>>>

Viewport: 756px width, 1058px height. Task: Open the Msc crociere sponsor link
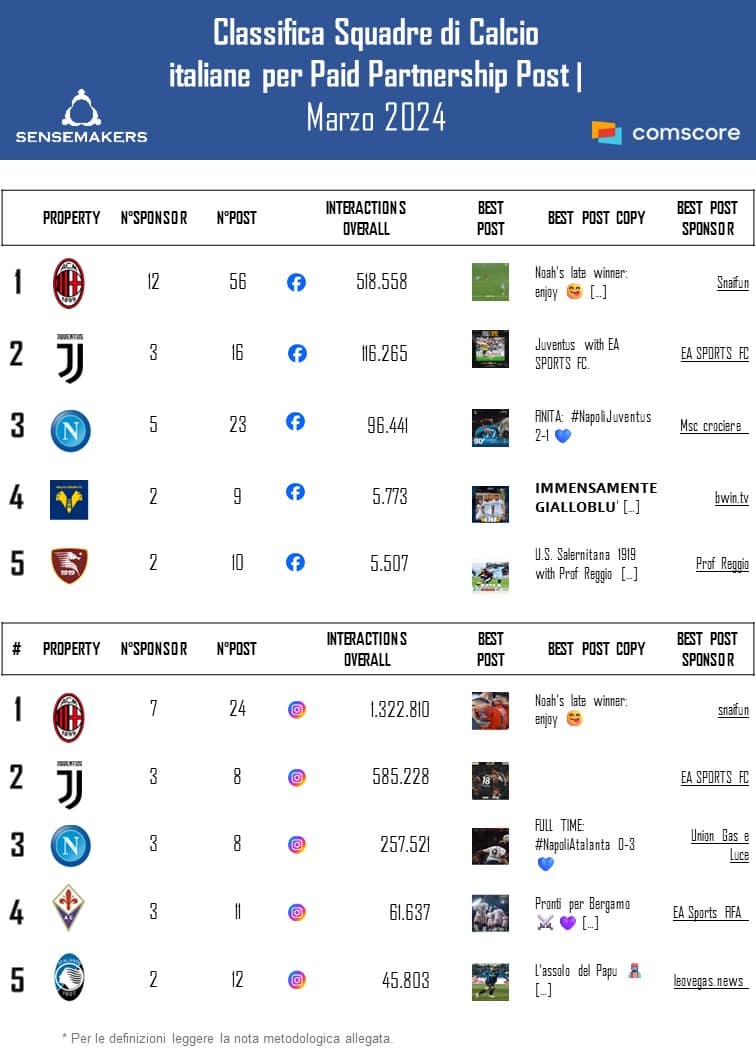coord(714,426)
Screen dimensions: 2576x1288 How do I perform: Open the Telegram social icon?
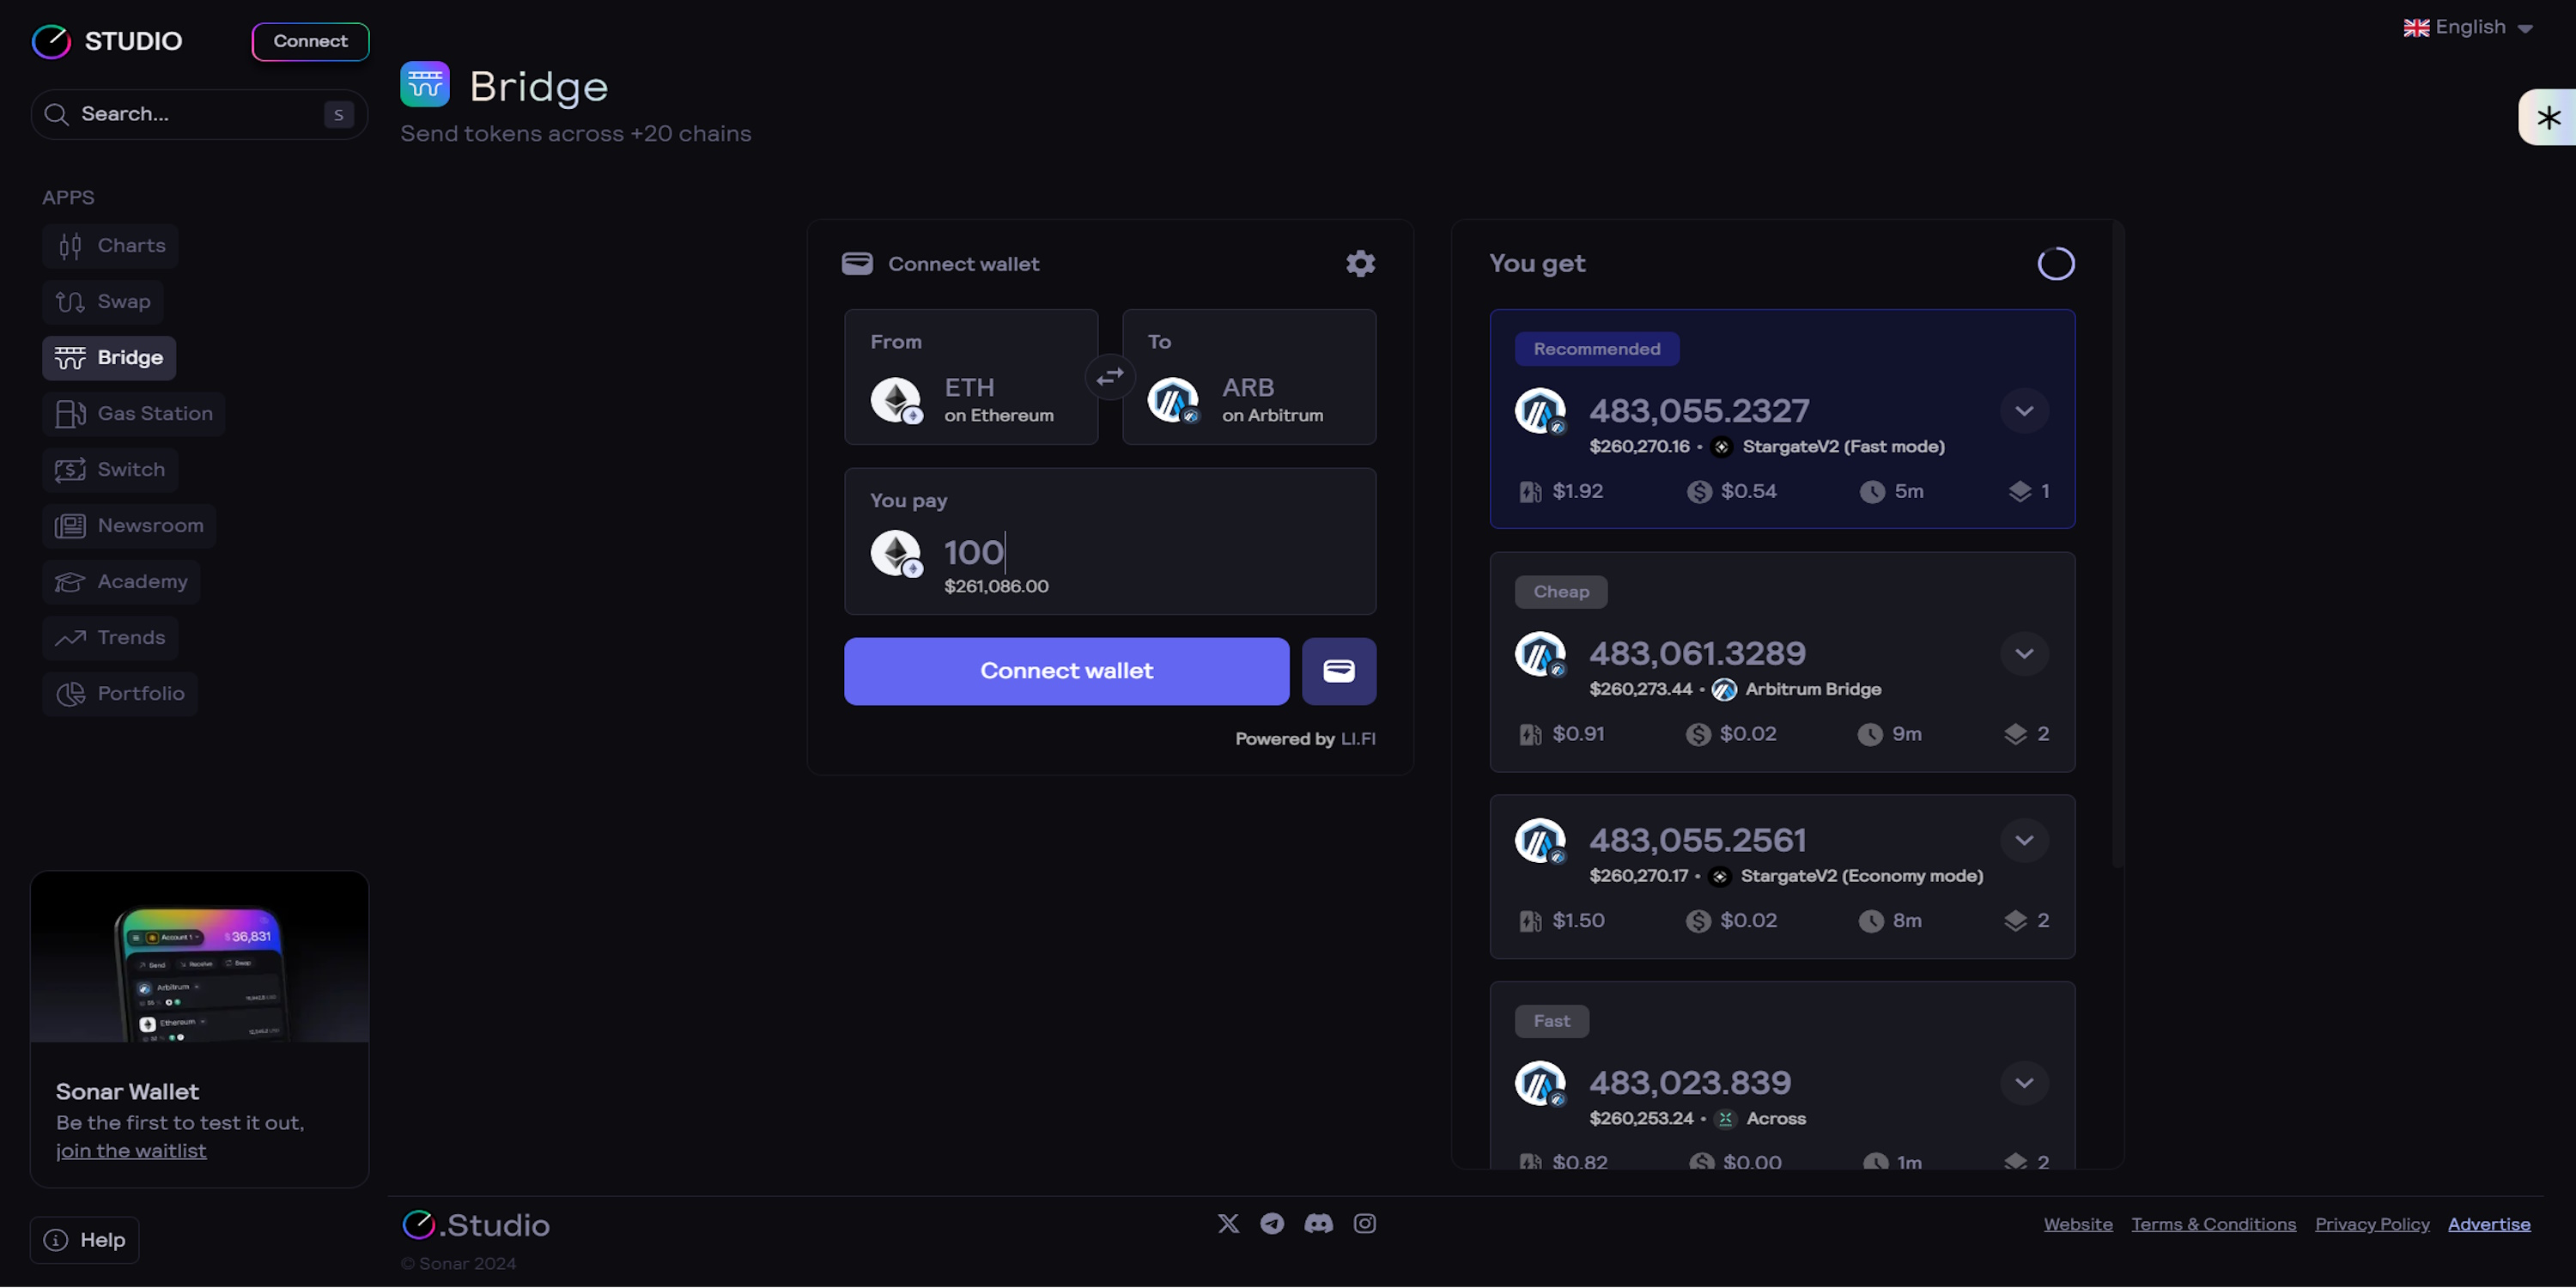coord(1272,1224)
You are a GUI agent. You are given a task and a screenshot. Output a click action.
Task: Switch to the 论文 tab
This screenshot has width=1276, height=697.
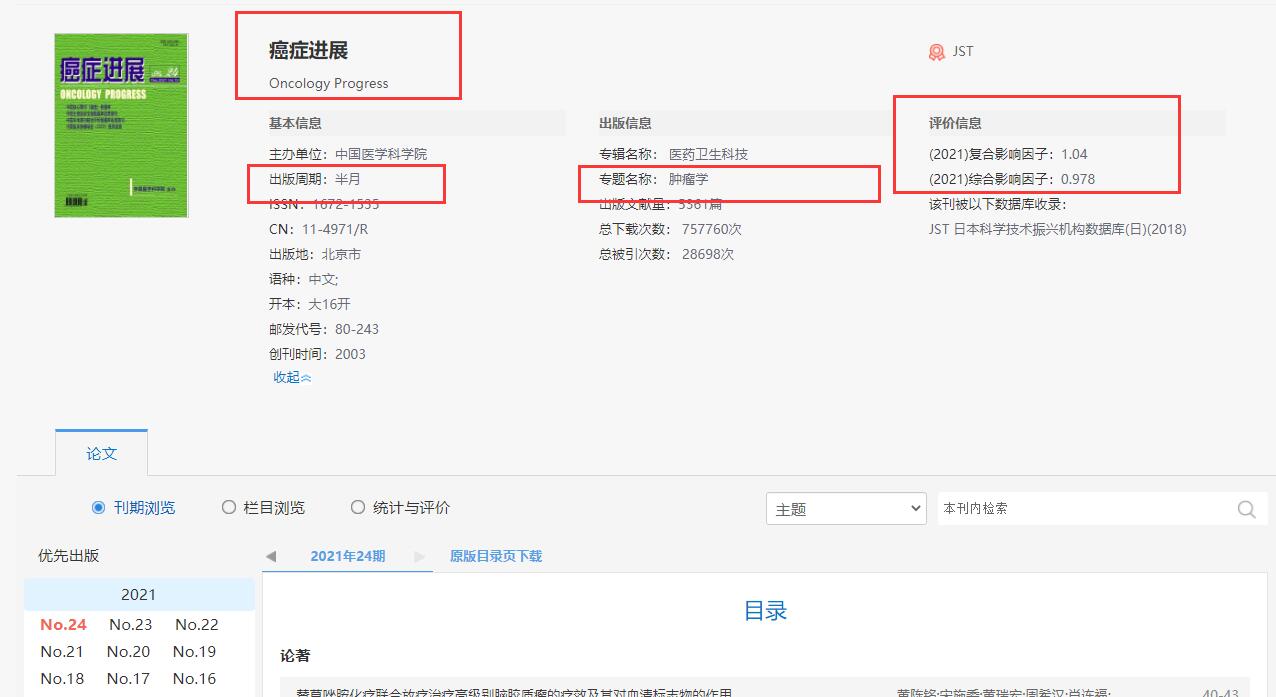tap(101, 452)
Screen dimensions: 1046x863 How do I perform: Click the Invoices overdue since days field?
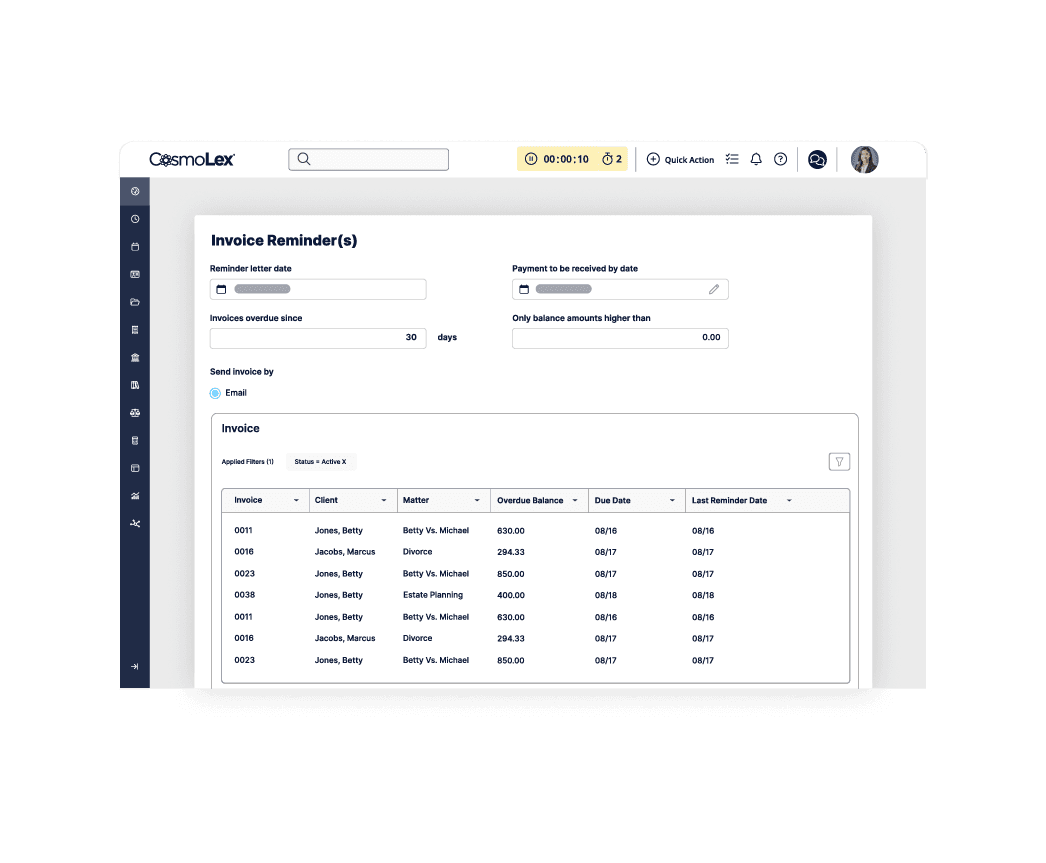[318, 338]
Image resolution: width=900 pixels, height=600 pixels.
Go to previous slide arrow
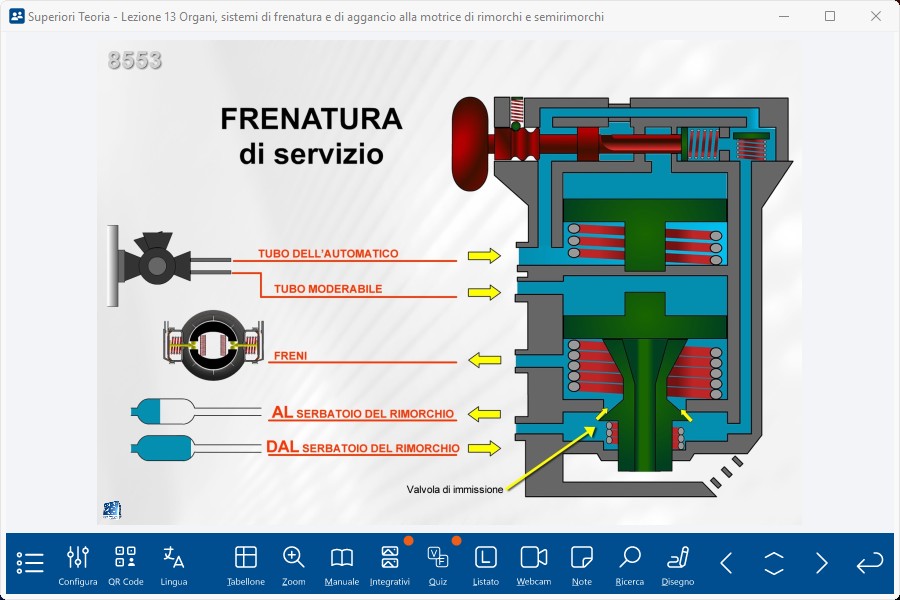coord(726,563)
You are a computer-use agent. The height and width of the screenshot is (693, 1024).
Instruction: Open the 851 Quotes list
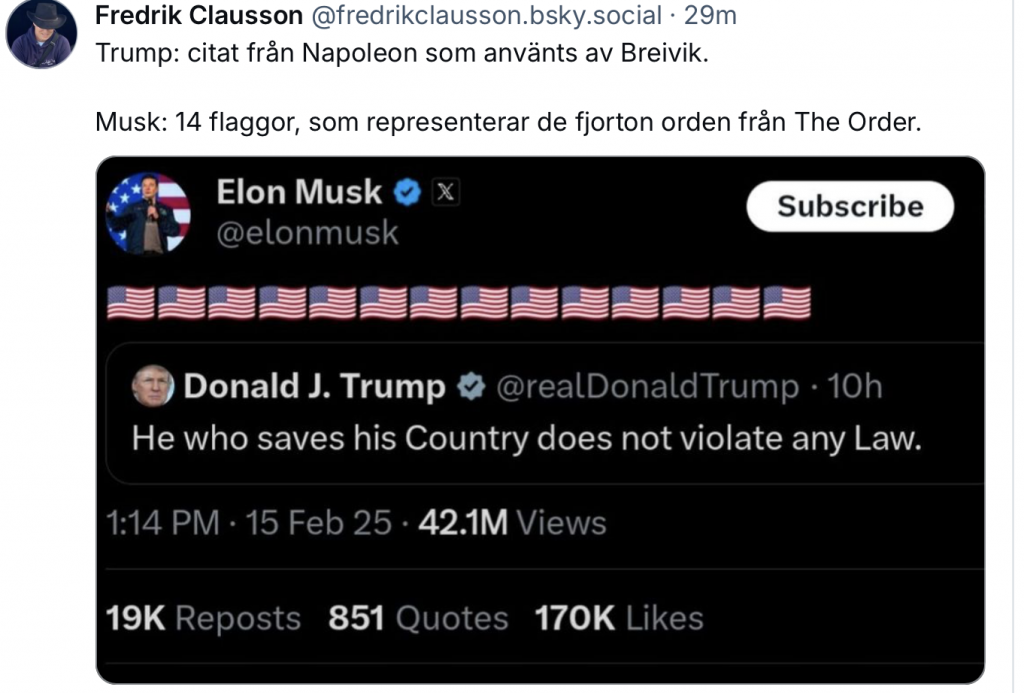coord(418,619)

<<<

[Given problem]
Copy all the lines above, putting "Screen size" wherever "Screen dimensions" appears and changing nothing else. Leave the pictures out.

[Written reply]
Viewport: 756px width, 1058px height. Task: Open the Msc crociere sponsor link
coord(714,426)
Screen size: 2576x1288 How do I perform: Open the Telegram social icon?
coord(1272,1224)
You are a GUI agent. You are given a task and a screenshot. Output a click action.
Task: Switch to the 论文 tab
This screenshot has width=1276, height=697.
tap(101, 452)
Screen size: 1046x863 How do I perform: Click the Invoices overdue since days field?
[318, 338]
Image resolution: width=900 pixels, height=600 pixels.
Go to previous slide arrow
coord(726,563)
You are a computer-use agent. The height and width of the screenshot is (693, 1024).
Instruction: Open the 851 Quotes list
coord(418,619)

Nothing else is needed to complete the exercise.